*Prompt:* An acceptable response holds only the line containing "Screen dimensions: 1568x630" and every line after it to the end of the records, each reproduced exactly.

*The data:*
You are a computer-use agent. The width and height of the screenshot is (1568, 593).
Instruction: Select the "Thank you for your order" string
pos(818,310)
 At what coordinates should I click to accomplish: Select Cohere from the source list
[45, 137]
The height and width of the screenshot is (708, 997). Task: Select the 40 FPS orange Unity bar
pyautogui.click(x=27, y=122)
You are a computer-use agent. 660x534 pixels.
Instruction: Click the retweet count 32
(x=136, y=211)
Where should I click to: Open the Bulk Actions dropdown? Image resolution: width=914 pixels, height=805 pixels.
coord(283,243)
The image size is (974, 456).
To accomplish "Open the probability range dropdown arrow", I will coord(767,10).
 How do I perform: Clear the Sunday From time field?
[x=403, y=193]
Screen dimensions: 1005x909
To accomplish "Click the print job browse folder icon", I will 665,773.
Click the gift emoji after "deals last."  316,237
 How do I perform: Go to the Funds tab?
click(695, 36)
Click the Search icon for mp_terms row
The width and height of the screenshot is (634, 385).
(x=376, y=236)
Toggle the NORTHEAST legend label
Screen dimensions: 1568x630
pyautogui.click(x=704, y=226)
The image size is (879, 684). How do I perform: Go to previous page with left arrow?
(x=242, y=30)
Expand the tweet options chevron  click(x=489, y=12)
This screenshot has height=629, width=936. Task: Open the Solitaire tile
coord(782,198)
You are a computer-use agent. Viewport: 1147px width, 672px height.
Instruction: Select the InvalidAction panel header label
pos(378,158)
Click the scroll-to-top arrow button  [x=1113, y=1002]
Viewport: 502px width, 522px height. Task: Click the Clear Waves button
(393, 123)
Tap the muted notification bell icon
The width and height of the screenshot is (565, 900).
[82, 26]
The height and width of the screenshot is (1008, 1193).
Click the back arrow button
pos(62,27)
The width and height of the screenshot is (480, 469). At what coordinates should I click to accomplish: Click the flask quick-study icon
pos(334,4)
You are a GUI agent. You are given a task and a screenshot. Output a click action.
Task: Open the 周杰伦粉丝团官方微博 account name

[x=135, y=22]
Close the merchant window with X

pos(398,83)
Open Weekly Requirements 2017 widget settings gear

*Response to this task:*
Screen dimensions: 1568x630
pyautogui.click(x=704, y=226)
The image size is (879, 684). How do I perform: Go to previous page with left arrow?
(x=242, y=30)
Expand the tweet options chevron  click(x=489, y=12)
This screenshot has height=629, width=936. Task: Open the Solitaire tile
coord(782,198)
You are a computer-use agent. Viewport: 1147px width, 672px height.
Instruction: Select the InvalidAction panel header label
pos(378,158)
Click the scroll-to-top arrow button  [x=1113, y=1002]
Viewport: 502px width, 522px height. Task: Click the Clear Waves button
(393, 123)
Tap the muted notification bell icon
The width and height of the screenshot is (565, 900).
[82, 26]
The height and width of the screenshot is (1008, 1193).
Click the back arrow button
pos(62,27)
The width and height of the screenshot is (480, 469). At what coordinates should I click to accomplish: Click the flask quick-study icon
pos(334,4)
You are a GUI agent. You are given a task and a screenshot. Output a click action.
Task: Open the 周杰伦粉丝团官方微博 account name

[x=135, y=22]
Close the merchant window with X

pos(398,83)
Open Weekly Requirements 2017 widget settings gear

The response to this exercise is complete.